++++ INFORMATION SHOWN
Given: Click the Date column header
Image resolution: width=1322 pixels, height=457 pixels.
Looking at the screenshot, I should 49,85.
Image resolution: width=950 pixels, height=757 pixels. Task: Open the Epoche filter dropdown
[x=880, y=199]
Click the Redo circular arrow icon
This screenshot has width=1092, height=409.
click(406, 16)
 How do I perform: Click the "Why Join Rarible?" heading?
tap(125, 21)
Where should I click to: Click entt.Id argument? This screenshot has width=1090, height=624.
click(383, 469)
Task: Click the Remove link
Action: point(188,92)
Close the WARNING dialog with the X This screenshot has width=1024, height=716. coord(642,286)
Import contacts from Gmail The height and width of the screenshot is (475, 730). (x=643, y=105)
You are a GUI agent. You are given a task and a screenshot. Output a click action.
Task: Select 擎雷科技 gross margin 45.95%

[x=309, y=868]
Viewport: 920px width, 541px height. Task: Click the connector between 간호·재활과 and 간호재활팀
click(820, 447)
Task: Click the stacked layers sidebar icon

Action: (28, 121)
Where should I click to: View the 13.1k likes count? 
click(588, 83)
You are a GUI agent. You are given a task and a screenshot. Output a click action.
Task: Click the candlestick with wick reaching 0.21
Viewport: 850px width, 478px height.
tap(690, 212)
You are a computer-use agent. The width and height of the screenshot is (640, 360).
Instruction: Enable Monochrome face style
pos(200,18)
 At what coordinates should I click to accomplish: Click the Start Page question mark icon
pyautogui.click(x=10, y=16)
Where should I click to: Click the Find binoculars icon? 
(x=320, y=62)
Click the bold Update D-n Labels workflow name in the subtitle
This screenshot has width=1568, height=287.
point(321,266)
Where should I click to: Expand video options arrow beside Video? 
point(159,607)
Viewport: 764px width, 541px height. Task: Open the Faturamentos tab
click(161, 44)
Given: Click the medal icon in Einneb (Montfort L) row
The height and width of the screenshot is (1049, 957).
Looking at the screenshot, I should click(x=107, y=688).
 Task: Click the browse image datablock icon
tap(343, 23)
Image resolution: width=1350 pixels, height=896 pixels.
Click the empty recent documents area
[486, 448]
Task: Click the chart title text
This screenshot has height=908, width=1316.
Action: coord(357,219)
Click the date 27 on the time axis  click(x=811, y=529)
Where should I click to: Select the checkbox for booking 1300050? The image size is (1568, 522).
++++++++
#### DESCRIPTION OF THE TASK:
Each entry above is to be transcribed exactly as it was written.

#### YOUR RESPONSE:
Given: Click the Date column header
Image resolution: width=1322 pixels, height=457 pixels.
Looking at the screenshot, I should 49,85.
Image resolution: width=950 pixels, height=757 pixels. Task: Open the Epoche filter dropdown
[x=880, y=199]
Click the Redo circular arrow icon
This screenshot has width=1092, height=409.
click(406, 16)
 How do I perform: Click the "Why Join Rarible?" heading?
tap(125, 21)
Where should I click to: Click entt.Id argument? This screenshot has width=1090, height=624.
click(383, 469)
Task: Click the Remove link
Action: point(188,92)
Close the WARNING dialog with the X This screenshot has width=1024, height=716. coord(642,286)
Import contacts from Gmail The height and width of the screenshot is (475, 730). (x=643, y=105)
You are a GUI agent. You are given a task and a screenshot. Output a click action.
Task: Select 擎雷科技 gross margin 45.95%

[x=309, y=868]
Viewport: 920px width, 541px height. Task: Click the connector between 간호·재활과 and 간호재활팀
click(820, 447)
Task: Click the stacked layers sidebar icon

Action: (28, 121)
Where should I click to: View the 13.1k likes count? 
click(588, 83)
You are a GUI agent. You are given a task and a screenshot. Output a click action.
Task: Click the candlestick with wick reaching 0.21
Viewport: 850px width, 478px height.
tap(690, 212)
You are a computer-use agent. The width and height of the screenshot is (640, 360).
Instruction: Enable Monochrome face style
pos(200,18)
 At what coordinates should I click to accomplish: Click the Start Page question mark icon
pyautogui.click(x=10, y=16)
Where should I click to: Click the Find binoculars icon? 
(x=320, y=62)
Click the bold Update D-n Labels workflow name in the subtitle
This screenshot has width=1568, height=287.
point(321,266)
Where should I click to: Expand video options arrow beside Video? 
point(159,607)
Viewport: 764px width, 541px height. Task: Open the Faturamentos tab
click(161, 44)
Given: Click the medal icon in Einneb (Montfort L) row
The height and width of the screenshot is (1049, 957).
Looking at the screenshot, I should click(x=107, y=688).
 Task: Click the browse image datablock icon
tap(343, 23)
Image resolution: width=1350 pixels, height=896 pixels.
Click the empty recent documents area
[486, 448]
Task: Click the chart title text
This screenshot has height=908, width=1316.
Action: coord(357,219)
Click the date 27 on the time axis  click(x=811, y=529)
Where should I click to: Select the checkbox for booking 1300050? The image size is (1568, 522).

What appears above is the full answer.